Sobre a sua lembrança inesquecível do dia a dia no ambulatório, ele recorda o caso de paciente de 23 anos, que foi em busca de tratamento. “Ela chegou muito fechada, desconfortável e estressada, já que tinha dado início ao tratamento, mas a pandemia e a burocracia atrapalharam o processo, então desistiu. Quando ela soube do nosso projeto pelo Instagram, ela renovou a esperança e foi até nós. Bastou a escuta empática e o diálogo que ela já sorriu”, lembrou. 

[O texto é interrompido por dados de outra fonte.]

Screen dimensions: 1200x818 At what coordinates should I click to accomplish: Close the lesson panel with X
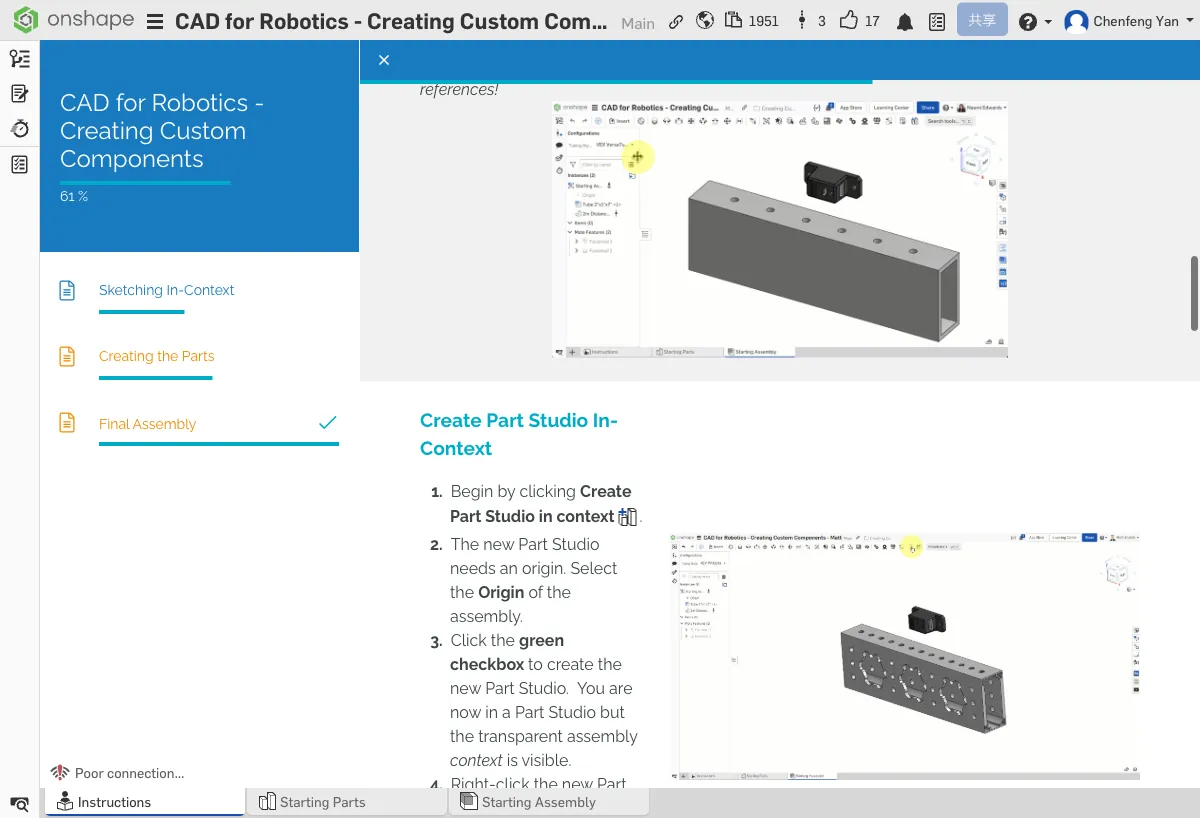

É como se tivesse aberto portas e possibilidades. “Por baixo da máscara, ao saber que finalmente poderia se ver e se mostrar como realmente era, ela abriu um dos sorrisos mais lindos que já vi. Ela sorriu com os olhos. Nunca vou me esquecer disso”, recordou.

Felipe e Rute não deixam de lado a importância e incentivo para quem tem interesse na prática: “as atividades são importantes porque os alunos têm a chance de retribuir à sociedade, ainda na graduação, os conhecimentos adquiridos, desenvolvendo boas práticas e aprimorando a interação”, opinou Felipe. Rute também destaca a valorização do curso e um meio de impulsionar a carreira. “Os projetos são importantes porque a gente vê a realidade das pessoas. No meu caso, e acredito que de todo aluno que fizer, as atividades são um caminho para a vida profissional, além de conhecimento adquirido”, ressaltou a estudante.

Transformação da sociedade

As pesquisas de extensão são projetos criados por estudantes e professores no percurso da vida acadêmica, como forma de auxiliar a fixar a matéria estudada e colocar a teoria em prática, através do contato com a comunidade fora da faculdade. O que não se espera é que essas atividades favorecem não só o conhecimento acadêmico, mas também podem beneficiar os alunos de várias formas, seja através de conversas com pacientes na clínica escola, elaboração de temas ou palestras, levantando questões importantes como empatia, cuidado e valorização.

Mesmo com a pandemia, os projetos da Unit-PE continuam funcionando. Com a maioria das atividades, reuniões e apresentações sendo realizadas de forma remota, a experiência continua sendo proveitosa para os alunos. Com parcerias firmadas com órgãos públicos, entidades do setor privado e organizações, além das iniciativas próprias, o Grupo Tiradentes busca o desenvolvimento dos estudantes através dos projetos de extensão – como meio transformados deles e da sociedade.